KEYWORDS: Mobile devices, Digital signal processing, Digital filtering, Wavelets, Linear filtering, Signal processing, Electronic filtering, Motion estimation, Wigner distribution functions, Filtering (signal processing)
Motion estimation (ME) is the most time consuming part in contemporary video compression algorithms and standards. In recent years, certain transform domain "phase-correlation" ME algorithms based on Complex-valued Wavelet Transforms have been developed to achieve lower complexity than the previous approaches.
In the present paper we describe an implementation of the basic phase-correlation ME techniques on a fixed-point dual-core processor architecture such as the TI OMAP one. We aim at achieving low computational complexity and algorithm stability without affecting the estimation accuracy.

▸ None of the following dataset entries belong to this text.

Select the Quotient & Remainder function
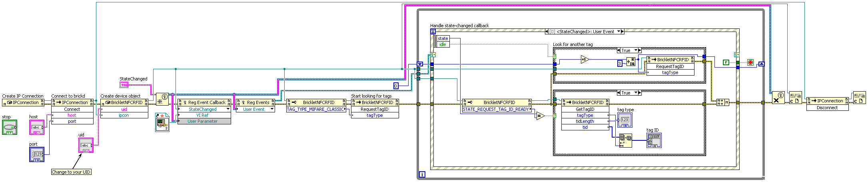 pyautogui.click(x=631, y=62)
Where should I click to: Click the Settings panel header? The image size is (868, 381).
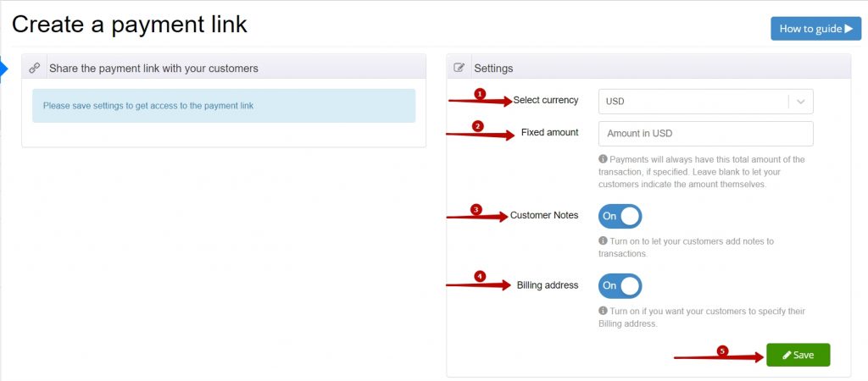click(x=648, y=68)
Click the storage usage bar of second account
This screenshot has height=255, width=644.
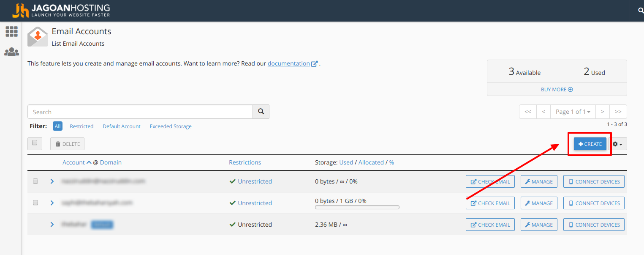click(x=357, y=207)
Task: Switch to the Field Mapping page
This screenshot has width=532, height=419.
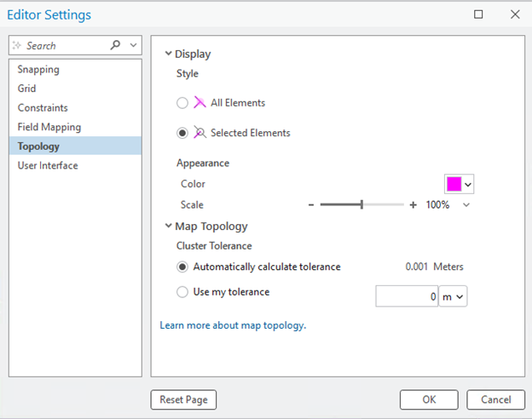Action: click(x=49, y=127)
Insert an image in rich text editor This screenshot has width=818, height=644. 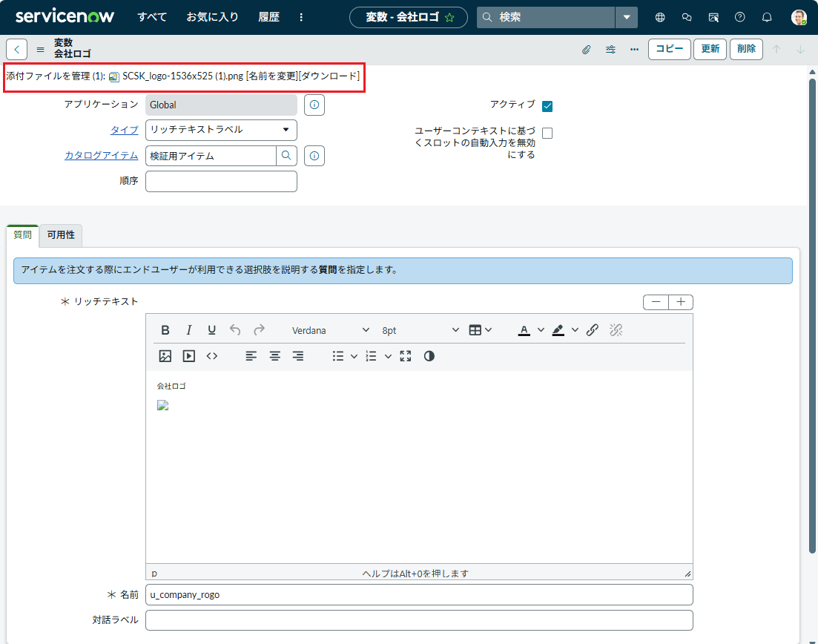(165, 356)
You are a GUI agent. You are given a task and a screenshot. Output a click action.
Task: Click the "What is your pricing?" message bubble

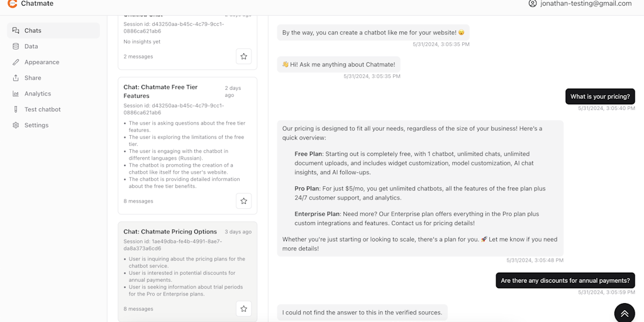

The first stage of our ME algorithm is a multiscale complex-valued transform based on all-pass filters. We have developed wave digital filter (WDF) structures to ensure better performance and higher robustness in fixed-point arithmetic environments. For higher efficiency the structures utilize some of the dedicated filtering instructions present in the 'C5510 DSP part of the dual-core processor.
The calculation of motion vectors is performed using maximum phase-correlation criteria. Minimum subband squared difference is estimated for every subband level of the decomposition. To minimize the number of real-time computations we have adapted this algorithm to the functionality of the hardware extensions present in the 'C5510.
We consider our approach quite promising for realizing video coding standards on mobile devices, as many of them utilize fixed-point DSP architectures.